Underlying Theory: The County of Los Angeles’ healthy food procurement initiative is based on the policy and organizational levels of the socio-ecological model. It also uses health marketing strategies of product, place, price and promotion.
- Changing access and availability to favor healthy foods and beverages
This evidence-based strategy supports making it easier to obtain healthier foods and beverages, while also making it harder to obtain less healthy foods and beverages. This strategy has been recommended in a variety of settings, including the workplace. Specifically, the County’s healthy food procurement initiative was designed to change the food and beverage environment within government facilities to favor healthier choices. The food procurement process was changed so that all foods and beverages had to meet specific nutrition standards that are consistent with the USDA, FDA and other federal/state/local agency recommendations.
- Point-of-purchase and point-of-decision labeling to favor healthy food and beverages
A promising environmental strategy to promote healthier choices in workplace cafeterias and vending machines is point-of-purchase and point-of-decision labeling to favor healthier foods and beverages. In the County of Los Angeles initiative, several approaches were used. DPH is working with departments to label healthier menu options, place healthier snacks (like fresh fruit) closer to the cash register and move the less healthy snacks (like candy) farther away from the cash register. DPH is also working to promote water by placing water at eye-level in beverage cases and vending machines and requiring calorie labeling to help consumers make informed choices. In addition, general table tents and signs on walls were created to promote healthier choices.
- Pricing strategies to favor healthy foods and beverages
Pricing strategies that make healthy food less expensive and unhealthy food more expensive can be effective in changing purchasing behaviors. The healthy food procurement initiative in Los Angeles County included multiple pricing incentives for retail food venues, including: (a) the prices of healthy entrées, side items, snacks/desserts and beverages must not exceed the price of the other menu options, and (b) bottled water must be available as a beverage option and the price per ounce cannot be higher than any other beverage option.

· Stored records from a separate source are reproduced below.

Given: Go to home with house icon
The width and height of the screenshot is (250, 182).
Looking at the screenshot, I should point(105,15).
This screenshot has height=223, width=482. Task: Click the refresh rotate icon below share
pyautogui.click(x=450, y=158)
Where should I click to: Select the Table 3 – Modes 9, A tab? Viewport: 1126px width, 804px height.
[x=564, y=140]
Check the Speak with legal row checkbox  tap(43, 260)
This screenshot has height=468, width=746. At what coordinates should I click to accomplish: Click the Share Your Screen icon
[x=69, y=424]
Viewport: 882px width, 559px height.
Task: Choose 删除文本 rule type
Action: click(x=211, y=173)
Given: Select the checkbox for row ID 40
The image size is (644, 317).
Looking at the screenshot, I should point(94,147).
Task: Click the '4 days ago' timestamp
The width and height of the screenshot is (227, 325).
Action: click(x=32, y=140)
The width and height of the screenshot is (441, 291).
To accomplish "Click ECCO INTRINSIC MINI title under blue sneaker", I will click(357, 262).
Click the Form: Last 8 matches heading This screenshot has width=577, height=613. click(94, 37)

Research Findings or Evaluation Outcomes:
The County of Los Angeles has 37 departments (12 are involved in food procurement) and over 100,000 employees. The healthy food procurement initiative is a very large undertaking and the creators have outlined short (1-3 year), intermediate (3-5 year) and long-term (6+ year) outcomes. At this time, only the short-term outcomes have been assessed.

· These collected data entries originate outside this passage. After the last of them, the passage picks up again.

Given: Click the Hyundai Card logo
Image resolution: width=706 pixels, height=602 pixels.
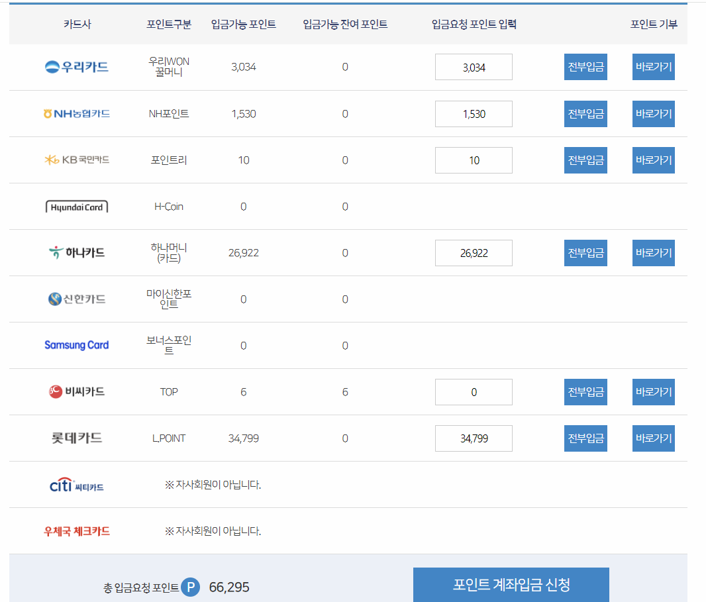Looking at the screenshot, I should pos(76,206).
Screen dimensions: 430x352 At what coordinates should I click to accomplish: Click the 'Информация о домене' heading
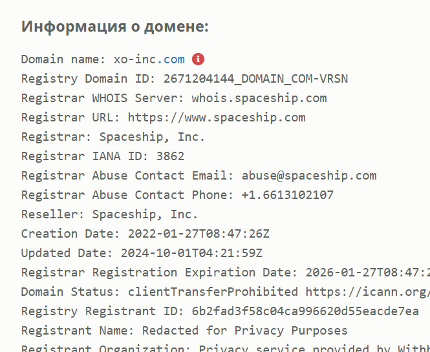(115, 26)
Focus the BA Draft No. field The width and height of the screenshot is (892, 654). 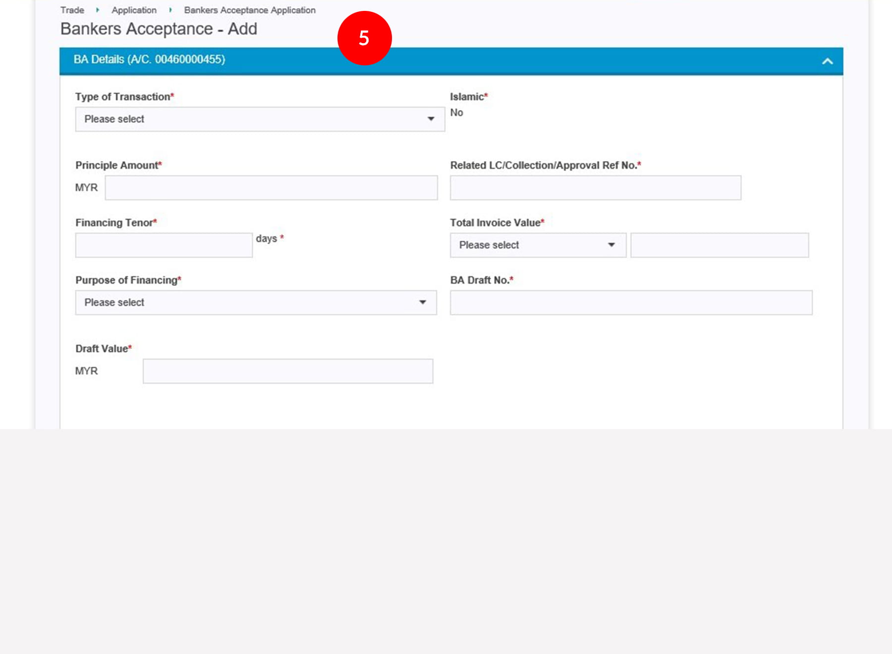click(x=631, y=303)
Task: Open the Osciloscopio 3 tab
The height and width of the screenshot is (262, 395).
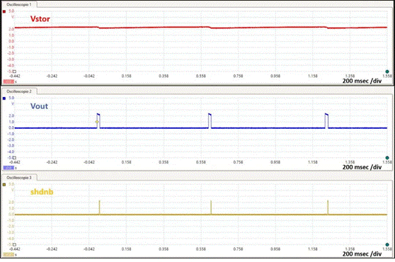Action: pyautogui.click(x=19, y=178)

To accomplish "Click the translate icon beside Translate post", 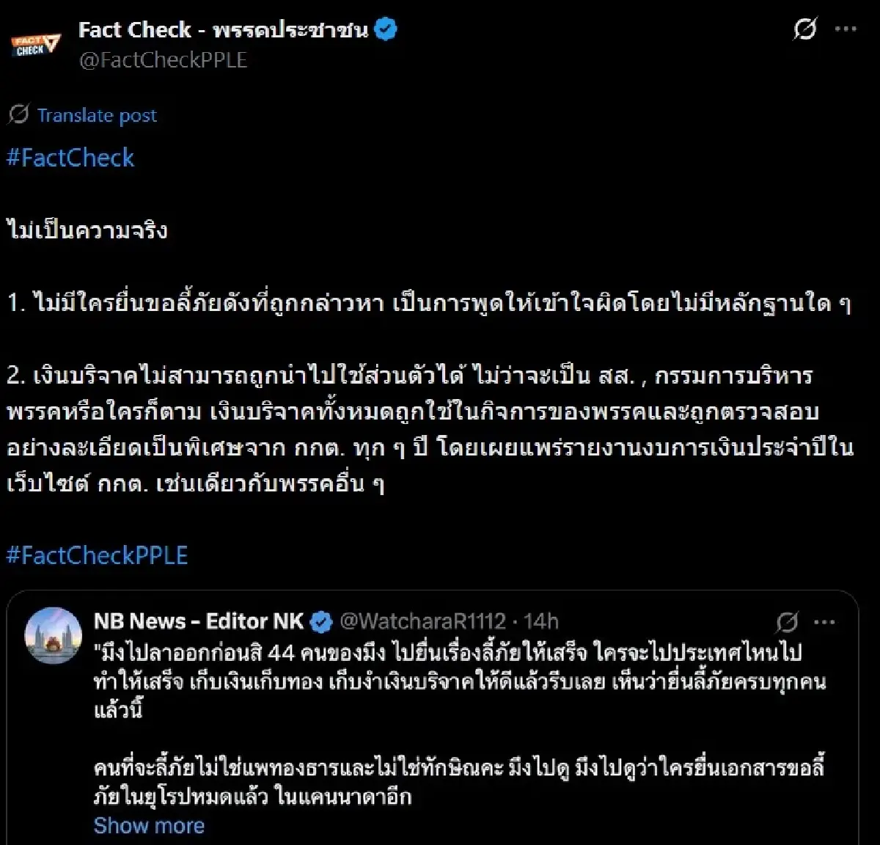I will point(18,114).
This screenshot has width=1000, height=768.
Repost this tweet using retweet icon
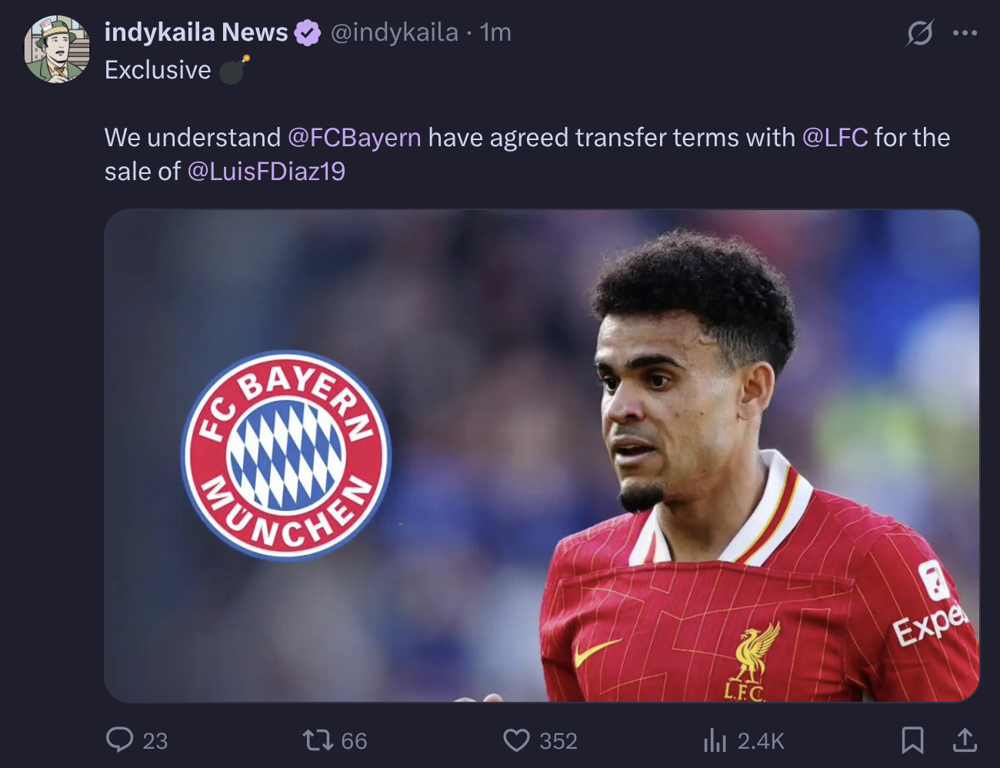[x=318, y=740]
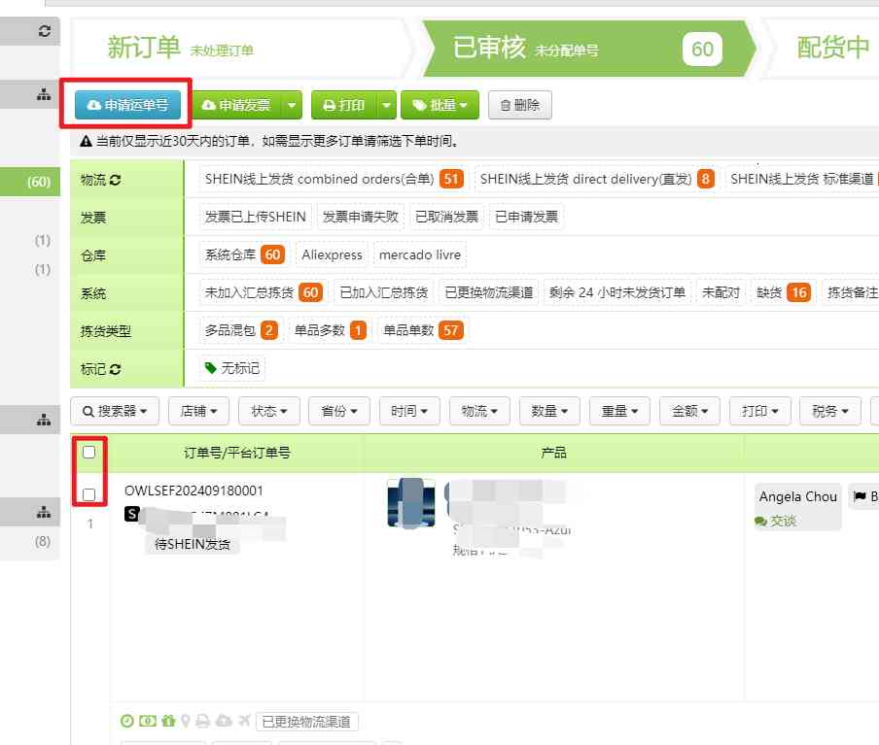Open the 配货中 tab
The height and width of the screenshot is (745, 879).
[832, 48]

The initial assessment involved an extensive survey of the settings (e.g., cafeterias, vending machines, and concessions), practices (current nutrition standards, dietary accommodations), and challenges anticipated by each County department. At the time of the Center TRT review, the first three departments to participate were the Department of Health Services, the Department of Public Works, and the Probation Department. The Department of Public Works had adopted and began implementation of new food service requirements, while the other two departments were in the adoption phase.

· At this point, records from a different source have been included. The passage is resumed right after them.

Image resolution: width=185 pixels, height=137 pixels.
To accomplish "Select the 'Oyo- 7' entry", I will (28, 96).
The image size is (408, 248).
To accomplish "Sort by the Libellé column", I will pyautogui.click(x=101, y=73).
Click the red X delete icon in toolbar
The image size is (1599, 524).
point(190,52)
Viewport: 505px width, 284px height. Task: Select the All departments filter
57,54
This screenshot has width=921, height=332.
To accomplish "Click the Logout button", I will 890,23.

During the past year, Public Health has also worked with the Chief Executive Office, the Department of Parks and Recreation, and the Department of Health Services on a second food service contract. DPH provided technical assistance to all five departments, conducted site visits and menu reviews, recommended nutrition standards to be integrated into their solicitation processes, and established a monitoring and compliance system.
An adapted version of the validated Nutrition Environment Measures Survey (NEMS) tool was used to collect baseline data on the food and beverage options offered in vending machines and cafeterias at selected facility locations. The evaluation was repeated approximately six months after food requirements implementation. The data presented to date are preliminary and suggest that there have been some meaningful changes. Specifically, the DPH evaluation team documented that three entrées were labeled as healthy compared to none at baseline. Also compliance with the 12 oz. cup limit for sugary drinks was noted, however, it was unclear that the larger size cups (16 to 24 oz) were only for diet drinks. In addition, improvements in percent of healthy snacks (41 to 80%) and beverages (30 to 79%) were observed in vending machines. Early observations also suggest the department is implementing some of the pricing, placement, and promotion activities recommended in the food service contract.
Although the initiative is still in its very early stages, there are plans to conduct further impact evaluation. DPH plans to continue their technical assistance through the dissemination of healthy food procurement toolkits, promotion of model procurement guidelines for a variety of venues and institutions, and recognition for departments that have made changes. DPH evaluation team has published several articles and is currently working on a number of papers to document the challenges and successes of creating healthier food environments in the County of Los Angeles. Contribution to this evidence base should provide valuable information for informing similar efforts in other sectors (e.g., cities, private companies, community-based organizations with food services).